TUNIS, 7 septembre 2022 – Une lente reprise économique post-COVID et des retards dans la mise en œuvre de réformes essentielles, y compris en matière de subventions, risquent de grever encore davantage des finances publiques déjà sous tension et de creuser les déficits budgétaire et commercial, selon le dernier Bulletin de conjoncture économique de la Banque mondiale consacré à la Tunisie.
Publié en français sous le titre Gérer la crise en temps d’incertitudes, le rapport anticipe un taux de croissance de 2,7 % pour 2022, à la faveur essentiellement de la reprise du tourisme et du commerce, conjuguée à la bonne performance des secteurs de l’industrie minière et manufacturière. Ce chiffre est légèrement inférieur aux prévisions antérieures de la Banque mondiale, ce qui rend compte de l’impact de la guerre en Ukraine sur l’économie tunisienne. L’activité économique en 2022 va par conséquent rester bien en deçà de ses niveaux préCOVID.
« Au moment même où son économie commençait à reprendre vigueur après la crise de la COVID-19, la Tunisie a été confrontée au double défi de la montée des prix des produits de base et de la guerre en Ukraine, qui a provoqué de très fortes tensions sur les approvisionnements mondiaux en blé et en énergie, explique Alexandre Arrobbio, responsable des opérations de la Banque mondiale pour la Tunisie. Consciente de ces difficultés sans précédent, la Banque mondiale a octroyé, dès la fin du mois de juin, un prêt de 130 millions de dollars à la Tunisie afin d’atténuer les répercussions de la guerre en Ukraine sur la sécurité alimentaire. Ce financement permettra au gouvernement de financer ses achats de céréales tout en engageant les réformes annoncées. »

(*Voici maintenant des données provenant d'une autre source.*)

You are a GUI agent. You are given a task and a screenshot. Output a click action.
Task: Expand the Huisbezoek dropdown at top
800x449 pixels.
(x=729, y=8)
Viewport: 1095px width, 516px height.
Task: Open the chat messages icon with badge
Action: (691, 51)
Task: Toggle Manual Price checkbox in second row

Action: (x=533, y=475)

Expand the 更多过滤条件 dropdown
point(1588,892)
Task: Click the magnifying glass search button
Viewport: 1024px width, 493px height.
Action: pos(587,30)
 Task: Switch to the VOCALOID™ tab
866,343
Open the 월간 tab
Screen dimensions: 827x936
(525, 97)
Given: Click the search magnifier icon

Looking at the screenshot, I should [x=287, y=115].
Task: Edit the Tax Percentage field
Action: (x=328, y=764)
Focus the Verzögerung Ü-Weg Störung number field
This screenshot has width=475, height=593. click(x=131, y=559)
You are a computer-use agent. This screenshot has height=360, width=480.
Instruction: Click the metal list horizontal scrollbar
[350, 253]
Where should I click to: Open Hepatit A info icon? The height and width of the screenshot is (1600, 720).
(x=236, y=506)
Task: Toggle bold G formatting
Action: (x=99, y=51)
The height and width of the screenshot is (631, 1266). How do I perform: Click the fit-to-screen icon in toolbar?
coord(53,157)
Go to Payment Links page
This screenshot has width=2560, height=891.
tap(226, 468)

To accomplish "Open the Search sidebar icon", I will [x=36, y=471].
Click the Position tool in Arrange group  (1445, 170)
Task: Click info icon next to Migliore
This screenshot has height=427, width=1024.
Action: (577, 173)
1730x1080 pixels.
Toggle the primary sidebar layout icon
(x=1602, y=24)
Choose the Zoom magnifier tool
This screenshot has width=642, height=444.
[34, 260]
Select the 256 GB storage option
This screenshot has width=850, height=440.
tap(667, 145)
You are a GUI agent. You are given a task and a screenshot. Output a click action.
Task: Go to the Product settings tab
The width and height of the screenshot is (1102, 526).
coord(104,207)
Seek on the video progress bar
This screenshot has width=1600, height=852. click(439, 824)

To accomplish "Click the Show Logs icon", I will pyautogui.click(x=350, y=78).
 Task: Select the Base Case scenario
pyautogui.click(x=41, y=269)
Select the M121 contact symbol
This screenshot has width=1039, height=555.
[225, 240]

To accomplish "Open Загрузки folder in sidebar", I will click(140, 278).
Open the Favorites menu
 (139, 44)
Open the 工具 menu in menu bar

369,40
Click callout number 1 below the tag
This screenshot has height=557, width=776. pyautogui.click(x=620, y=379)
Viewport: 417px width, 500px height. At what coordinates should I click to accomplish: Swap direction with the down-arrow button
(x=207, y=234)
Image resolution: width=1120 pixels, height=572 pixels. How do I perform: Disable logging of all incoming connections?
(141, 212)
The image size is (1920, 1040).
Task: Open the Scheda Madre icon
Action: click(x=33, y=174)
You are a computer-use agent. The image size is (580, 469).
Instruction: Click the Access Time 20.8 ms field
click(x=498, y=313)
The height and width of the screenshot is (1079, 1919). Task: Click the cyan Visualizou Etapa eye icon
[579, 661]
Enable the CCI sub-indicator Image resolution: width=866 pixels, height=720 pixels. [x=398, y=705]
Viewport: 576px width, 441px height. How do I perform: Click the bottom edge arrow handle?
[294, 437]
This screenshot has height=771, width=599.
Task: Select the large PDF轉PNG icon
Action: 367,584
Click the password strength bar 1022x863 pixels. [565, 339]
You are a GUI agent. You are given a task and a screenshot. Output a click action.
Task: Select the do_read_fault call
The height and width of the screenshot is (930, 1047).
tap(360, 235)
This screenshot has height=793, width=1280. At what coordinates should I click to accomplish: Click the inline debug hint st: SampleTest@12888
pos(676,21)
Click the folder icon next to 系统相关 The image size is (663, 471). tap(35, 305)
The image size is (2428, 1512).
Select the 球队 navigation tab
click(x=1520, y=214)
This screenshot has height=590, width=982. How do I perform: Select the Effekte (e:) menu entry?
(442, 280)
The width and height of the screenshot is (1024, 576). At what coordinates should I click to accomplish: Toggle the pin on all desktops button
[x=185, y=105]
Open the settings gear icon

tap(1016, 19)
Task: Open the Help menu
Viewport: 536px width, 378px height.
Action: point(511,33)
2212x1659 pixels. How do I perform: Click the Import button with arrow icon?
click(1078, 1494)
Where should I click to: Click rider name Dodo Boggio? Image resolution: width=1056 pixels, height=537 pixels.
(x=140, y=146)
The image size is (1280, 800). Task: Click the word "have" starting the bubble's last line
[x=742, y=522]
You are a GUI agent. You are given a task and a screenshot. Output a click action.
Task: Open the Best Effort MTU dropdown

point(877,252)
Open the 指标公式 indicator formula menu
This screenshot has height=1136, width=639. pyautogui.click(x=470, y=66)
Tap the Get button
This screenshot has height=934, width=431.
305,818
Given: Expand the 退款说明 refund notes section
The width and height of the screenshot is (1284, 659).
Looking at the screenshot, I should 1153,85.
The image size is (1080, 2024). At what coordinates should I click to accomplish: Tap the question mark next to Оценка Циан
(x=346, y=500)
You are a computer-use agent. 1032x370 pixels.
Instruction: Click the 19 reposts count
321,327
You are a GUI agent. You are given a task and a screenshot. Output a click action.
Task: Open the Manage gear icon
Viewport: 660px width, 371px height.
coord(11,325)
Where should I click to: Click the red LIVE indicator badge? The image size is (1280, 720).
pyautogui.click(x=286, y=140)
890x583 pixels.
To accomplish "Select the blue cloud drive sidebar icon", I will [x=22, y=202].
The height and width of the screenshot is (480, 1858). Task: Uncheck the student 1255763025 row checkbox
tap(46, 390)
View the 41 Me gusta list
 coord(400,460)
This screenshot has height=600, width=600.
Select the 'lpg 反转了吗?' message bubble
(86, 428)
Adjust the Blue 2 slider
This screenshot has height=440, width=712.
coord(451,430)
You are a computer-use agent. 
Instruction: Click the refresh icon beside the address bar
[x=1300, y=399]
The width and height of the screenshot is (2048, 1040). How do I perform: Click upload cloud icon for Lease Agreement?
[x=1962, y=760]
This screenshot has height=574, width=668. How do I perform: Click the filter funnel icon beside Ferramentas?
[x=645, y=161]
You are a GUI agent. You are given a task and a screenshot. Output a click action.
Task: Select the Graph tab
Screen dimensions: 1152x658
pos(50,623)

Le premier chapitre du rapport montre comment la guerre en Ukraine et la hausse des prix mondiaux des produits de base et des produits manufacturés ont exacerbé les vulnérabilités de l'économie tunisienne durant les premiers mois de 2022. Le taux d’inflation a augmenté de 6,7 à 8,1 % entre janvier et juin 2022, ce qui a poussé la banque centrale à relever son taux directeur pour la première fois depuis 2020. Le déficit commercial s’est creusé de 56 % pendant le premier semestre de 2022, pour ressortir à 8,1 % du PIB, tandis que le déficit budgétaire devrait atteindre 9,1 %, contre 7,4 % en 2021, sous le poids de la hausse des subventions énergétiques et alimentaires.
Le système de subventions alimentaires, qui constitue l’un des principaux facteurs de la montée des déficits commercial et budgétaire, est plus particulièrement traité dans le deuxième chapitre. Il ressort du rapport que, dans le cas du blé, le système de subventions a effectivement permis d’assurer la stabilité des prix au profit des consommateurs, mais qu’il a aussi eu pour effet d’exercer une pression considérable sur les finances de l’État, de pénaliser les agriculteurs et les acteurs de la transformation alimentaire, et d’entraîner une surconsommation, avec à la clé des pertes et gaspillages importants. Plutôt que de subventionner les prix alimentaires, le rapport préconise de verser des allocations monétaires compensatrices aux ménages vulnérables, ce qui permettrait d’améliorer l’efficacité du système, de réduire les coûts budgétaires et d’importation et de renforcer la sécurité alimentaire face aux chocs futurs.